**Passage provided**

The tomato effect: Rejection of highly efficacious therapies (1984) - pacman83
https://www.ncbi.nlm.nih.gov/pubmed/6368890
======
WheelsAtLarge
"The rejection of potentially effective treatments because “everyone knows it
won’t work” is named for Americans’ persistent belief – from the sixteenth to
the nineteenth centuries – that tomatoes were poisonous. Although tomatoes
were available in America, throughout the 1600’s and 1700’s they were
considered inedible decorative plants. The belief that tomatoes were poisonous
stemmed from the suspicion that the tomatoes were a part of the poisonous
nightshade family. Americans, however, were aware that Europeans were serving
and eating tomatoes at the dinner table.

The fate of the tomato in American changed in 1820, when a New Jersey man
publicly consumed a basketful to prove they were safe to eat. When he neither
dropped dead nor even suffered any apparent ill effects, witnesses of the
experiment slowly began to open their minds. By the end of the decade,
American gardeners were growing tomatoes for food.

Dr. Goodwin coined the term “tomato effect” to explain the rejection by
American medicine of therapies that did not fit with currently accepted
theories of disease and treatment. He believed the tomato effect delayed the
acceptance of vitamin and mineral supplementation. This type of intervention
is outside the familiar medical paradigm, particularly for mental illness."

Source:

[https://www.psychologytoday.com/us/blog/the-breakthrough-
dep...](https://www.psychologytoday.com/us/blog/the-breakthrough-depression-
solution/201209/the-tomato-effect)

**Collected data**
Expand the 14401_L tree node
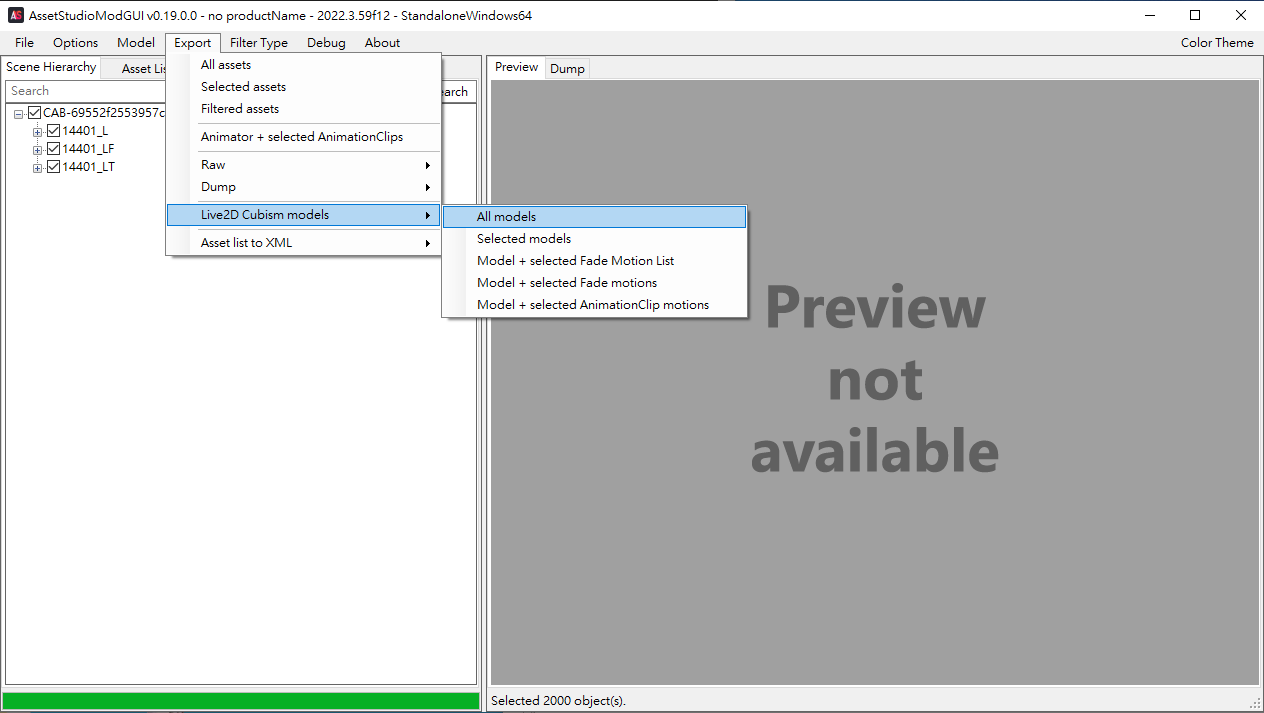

**Task A**
Return the portion of the tomato effect thread starting at "The fate of" and ending at "tomatoes for food.".
**Task B**
According to the tomato effect thread, what did a New Jersey man do in 1820?
Rely solely on the tomato effect thread.

**Your solution A**
The fate of the tomato in American changed in 1820, when a New Jersey man
publicly consumed a basketful to prove they were safe to eat. When he neither
dropped dead nor even suffered any apparent ill effects, witnesses of the
experiment slowly began to open their minds. By the end of the decade,
American gardeners were growing tomatoes for food.

**Your solution B**
He publicly consumed a basketful of tomatoes to prove they were safe to eat.